Era tutto architettato in un piano agghiacciante, manca il movente

Marina Angrilli, 51 anni, spinta giù dal balcone a Chieti Scalo: è mezzogiorno. La figlia Ludovica, 10 anni, lanciata nel vuoto dal viadotto Alento della A14, a Francavilla al mare (Chieti): si è fatta l’una.
Sette ore dopo di angosciose trattative, con una psicologa che casualmente si trovava sul posto, poi con un mediatore della polizia e infine con lo psichiatra professore: alle otto di sera Fausto Filippone ha staccato le mani dalla rete di protezione della A14 ed ha raggiunto la bambina, dopo essere precipitato a terra per circa 40 metri.
E’ questa la ricostruzione dei fatti che emerge dalle autopsie eseguite, dal medico legale Cristian D’Ovidio nell’obitorio di Chieti, sui tre corpi della “famiglia normale”.

Il 49enne, stimato dirigente d’azienda, laureato alla Ca’ Foscari di Venezia, la mattina di domenica 20 maggio porta la moglie nella casa di Chieti Scalo. Non si sa cosa succede, ma l’autopsia suggerisce che sia stato lui a spingerla improvvisamente giù dal balcone.
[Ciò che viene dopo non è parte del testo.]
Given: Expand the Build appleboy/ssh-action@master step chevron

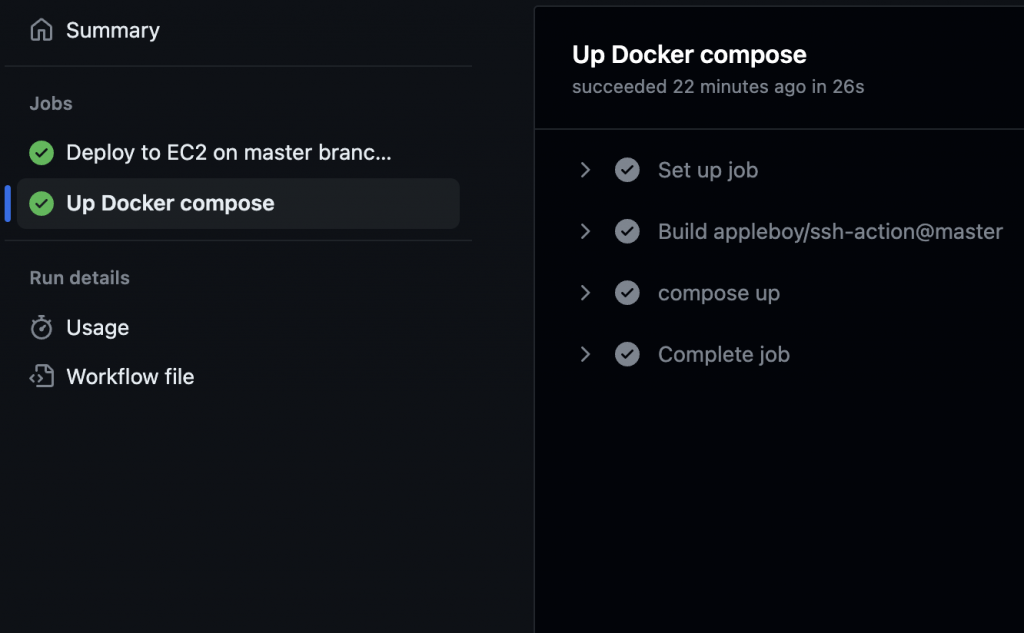Looking at the screenshot, I should point(586,232).
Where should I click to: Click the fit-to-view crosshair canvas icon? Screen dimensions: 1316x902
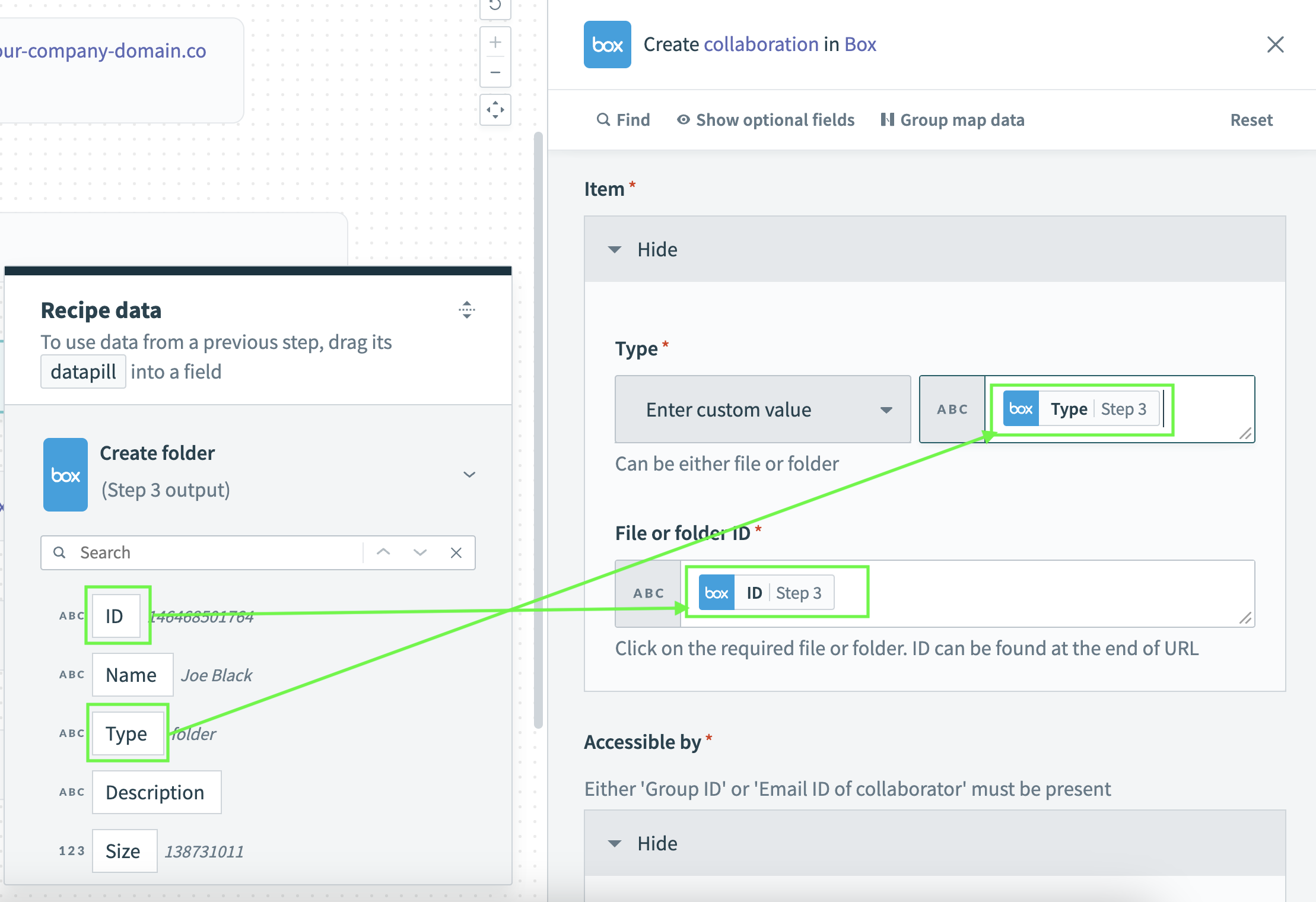tap(495, 110)

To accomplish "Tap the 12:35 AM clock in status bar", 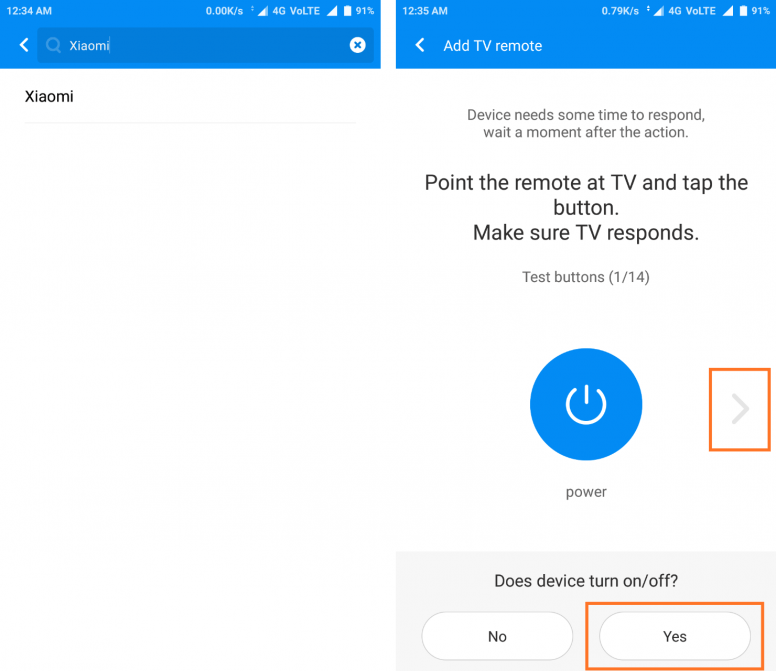I will point(425,11).
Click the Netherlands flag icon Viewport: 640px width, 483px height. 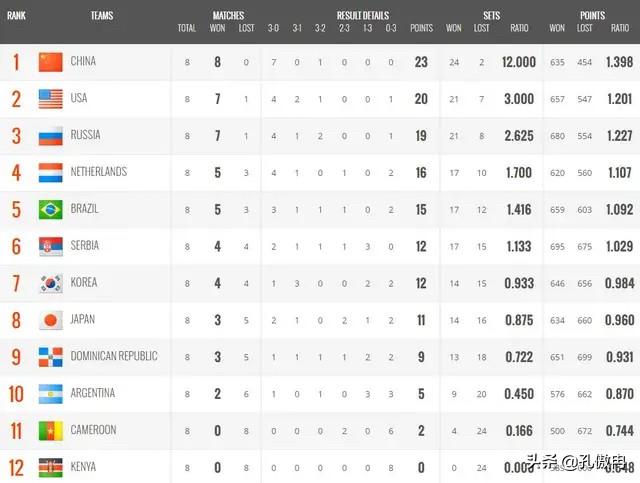pos(51,173)
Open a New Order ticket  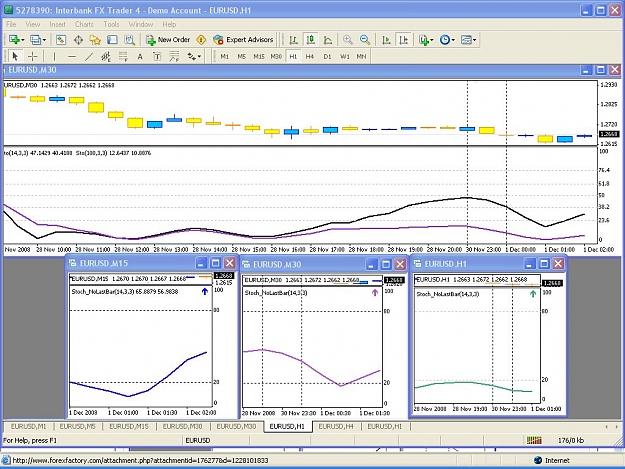pos(168,40)
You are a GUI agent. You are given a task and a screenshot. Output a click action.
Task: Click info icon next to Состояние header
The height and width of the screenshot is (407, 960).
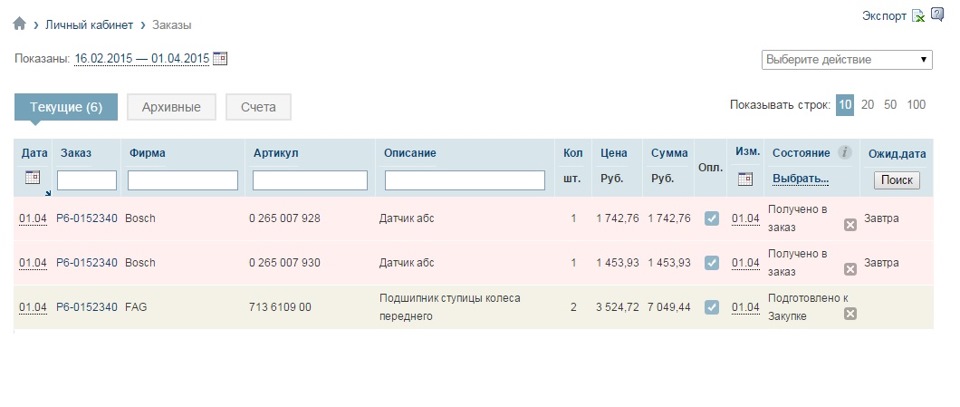tap(844, 153)
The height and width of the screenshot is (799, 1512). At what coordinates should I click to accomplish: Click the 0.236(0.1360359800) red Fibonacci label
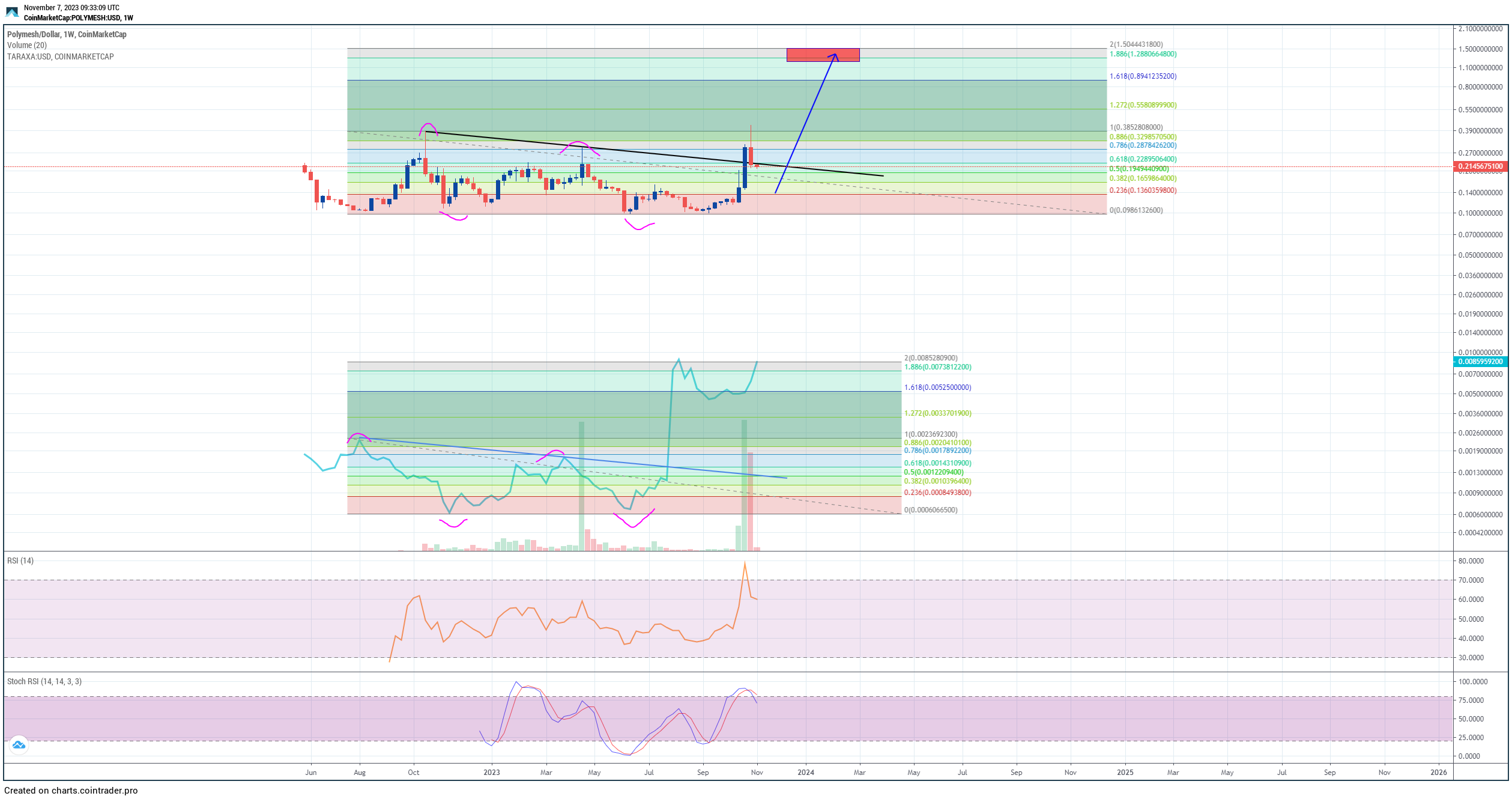click(x=1143, y=190)
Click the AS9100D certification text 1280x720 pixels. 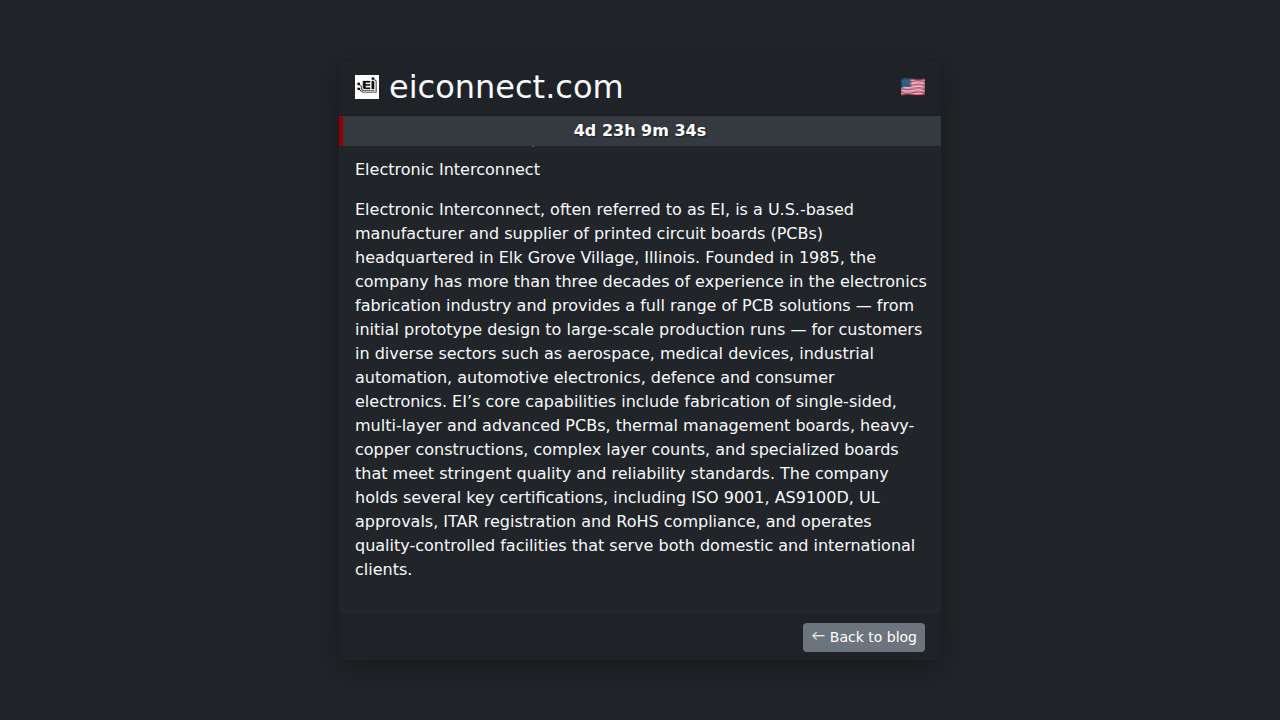[812, 497]
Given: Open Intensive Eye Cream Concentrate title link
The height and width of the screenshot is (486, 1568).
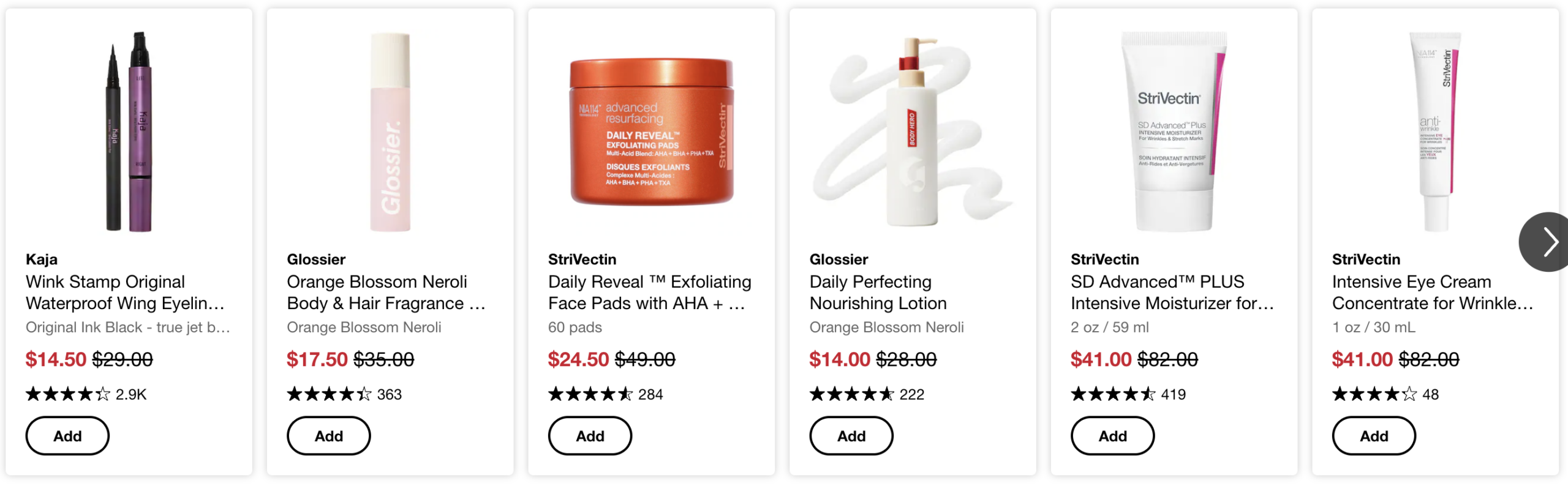Looking at the screenshot, I should [x=1433, y=293].
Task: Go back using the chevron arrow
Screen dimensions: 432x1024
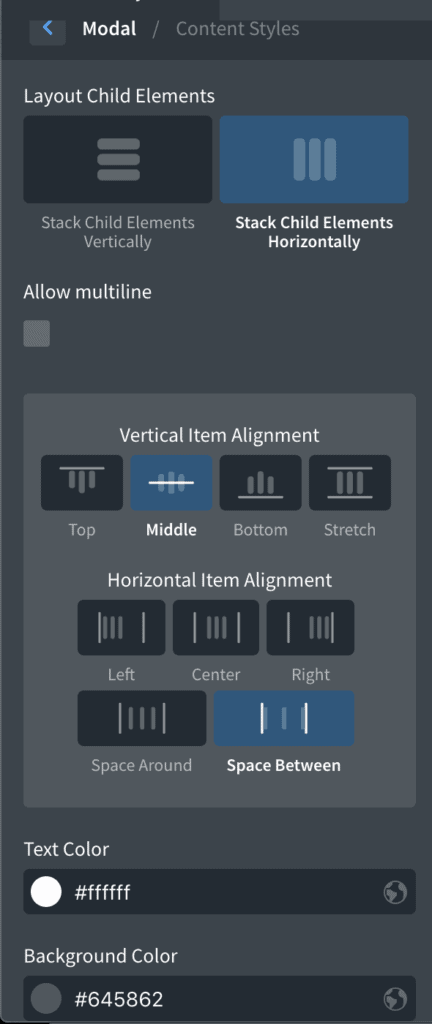Action: [47, 28]
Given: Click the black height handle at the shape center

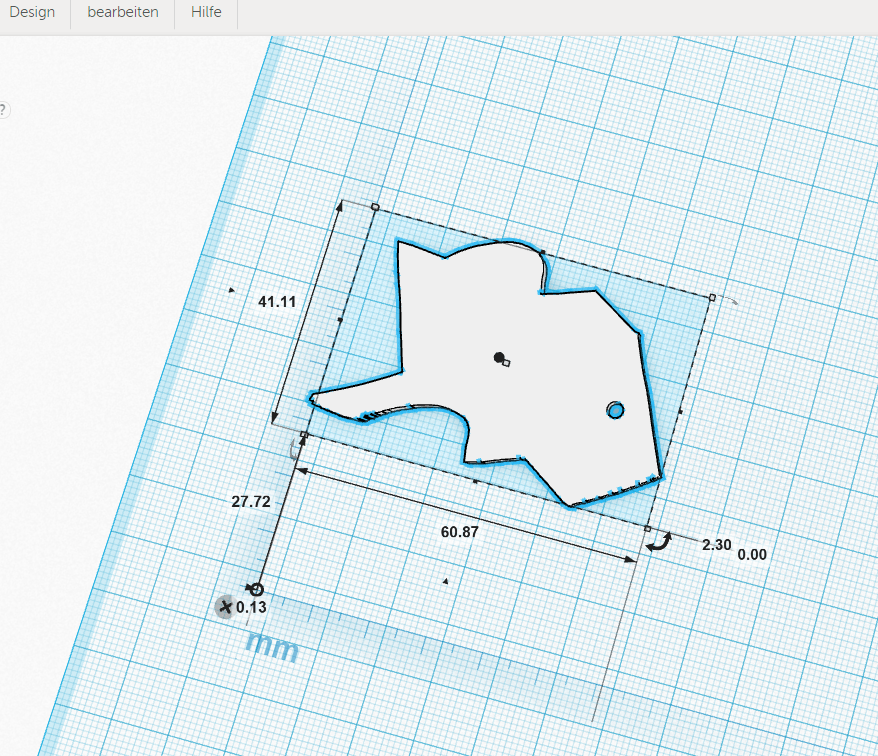Looking at the screenshot, I should click(497, 357).
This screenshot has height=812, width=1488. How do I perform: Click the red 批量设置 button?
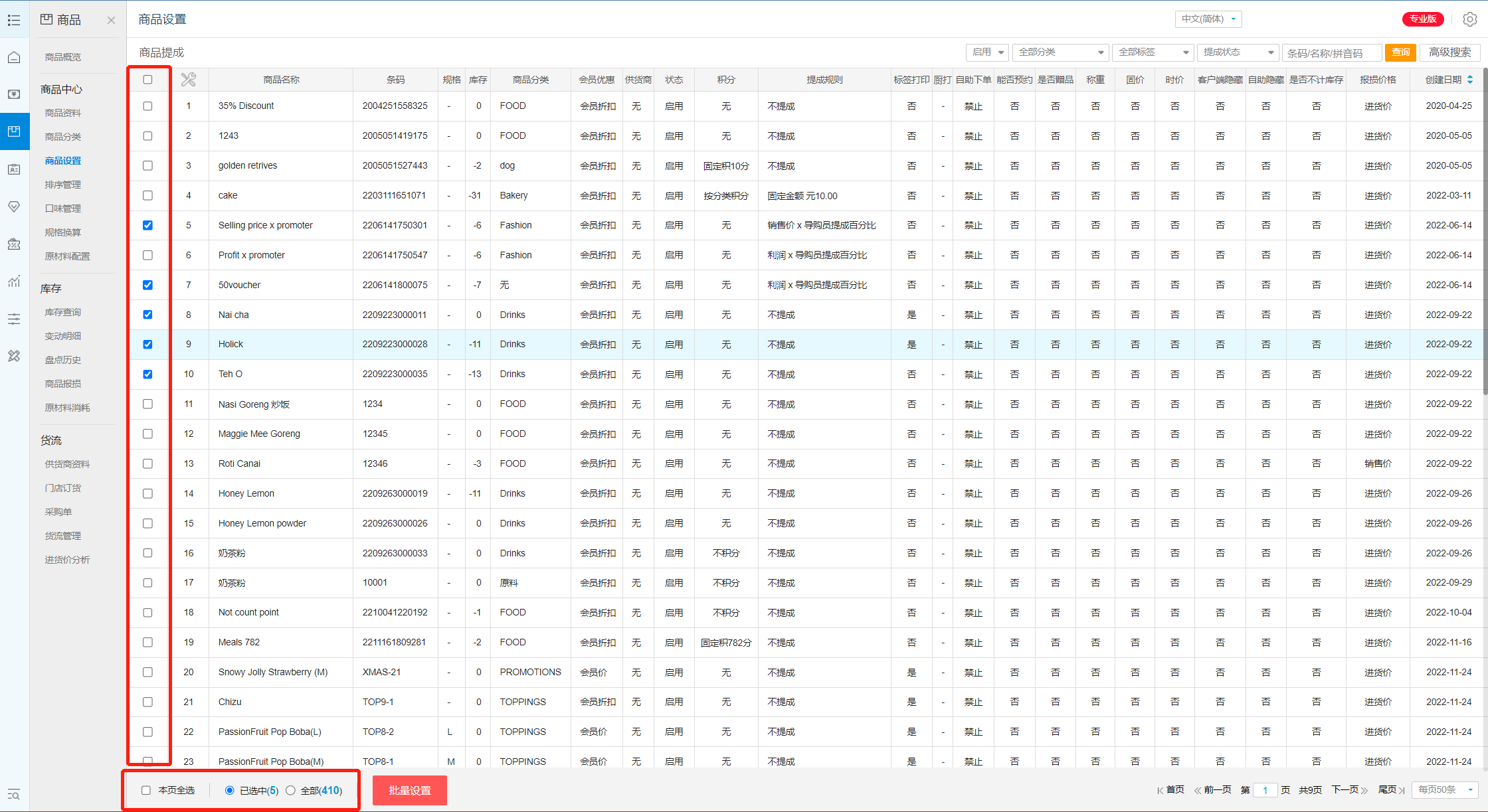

L’uomo che ha soccorso per primo la donna, Giuliano Salvio, è un medico. Intorno alle 12 esce di casa per prendere l’auto e nel cortile trova Marina Angrilli a terra. Perde molto sangue. Capisce che è una caduta dall’alto. Chiama i soccorsi. Arriva Filippone, racconta Salvio alla Tgr Abruzzo. Lui vuole andare via e gli lascia un numero di telefono. Salvio chiede chi sia e, quando Filippone gli risponde il marito, lui lo trattiene fino all’arrivo del 118. La chiamata al 113, aveva riferito ieri il questore di Chieti, Raffaele Palumbo, arriva alla centrale alle 12:06. “Quando è arrivata l’ambulanza – racconta Salvio – Filippone era lì vicino, si muoveva nervosamente nel cortile. Dopo qualche secondo è arrivata una seconda ambulanza e dietro una volante della Polizia. I poliziotti sono scesi. Non ho badato a cosa facessero né a cosa facesse il marito che era lì presente perché a un certo punto un operatore del 118 gli ha chiesto se avesse un documento della signora. Lui ha detto: ‘Vado a cercarlo’. Poi è tornato subito dopo dicendo di non averlo. Poi sono andati via tutti insieme: le due ambulanze, la volante e il marito della signora”.

E’ a questo punto che Filippone va a prendere la figlia dai parenti, a Pescara, ancora ignari di tutto. Poi, con la bambina in macchina, si dirige sul viadotto Alento della A14, getta la figlia dal viadotto di 40 metri, resta appeso per sette ore alla rete di recinzione al di là della balaustra e alle 20 si lascia andare.
Il movente della tragedia, però, non c’è ancora. Gli uomini della squadra Mobile di Chieti, diretti da Miriam D’Anastasio e coordinati dal pm Lucia Anna Campo, stanno lavorando anche per capire cosa sia scattato nella mente dell’uomo e perché: gli unici dati certi, secondo quanto ricostruito, sono il cambiamento caratteriale e lo stato di tristezza dell’uomo, sopraggiunti in seguito alla morte della madre. Non si tratta, però, di problemi psichici documentati.
“La morte della madre è stato uno dei fattori che hanno provocato la decisione di Fausto Filippone“, dice lo psichiatra Massimo Di Giannantonio, che per ultimo ha cercato di convincere l’uomo a non gettarsi. “Ha detto – spiega Di Giannantonio – che la sua vita era irreversibilmente iniziata a cambiare in termini intollerabili 15 mesi prima”. Secondo lo psichiatra, l’uomo fino alla fine ha voluto portare a termine il suo piano: “Mi sono trovato davanti a un muro. Nella mente di Filippone tutto era già finito”.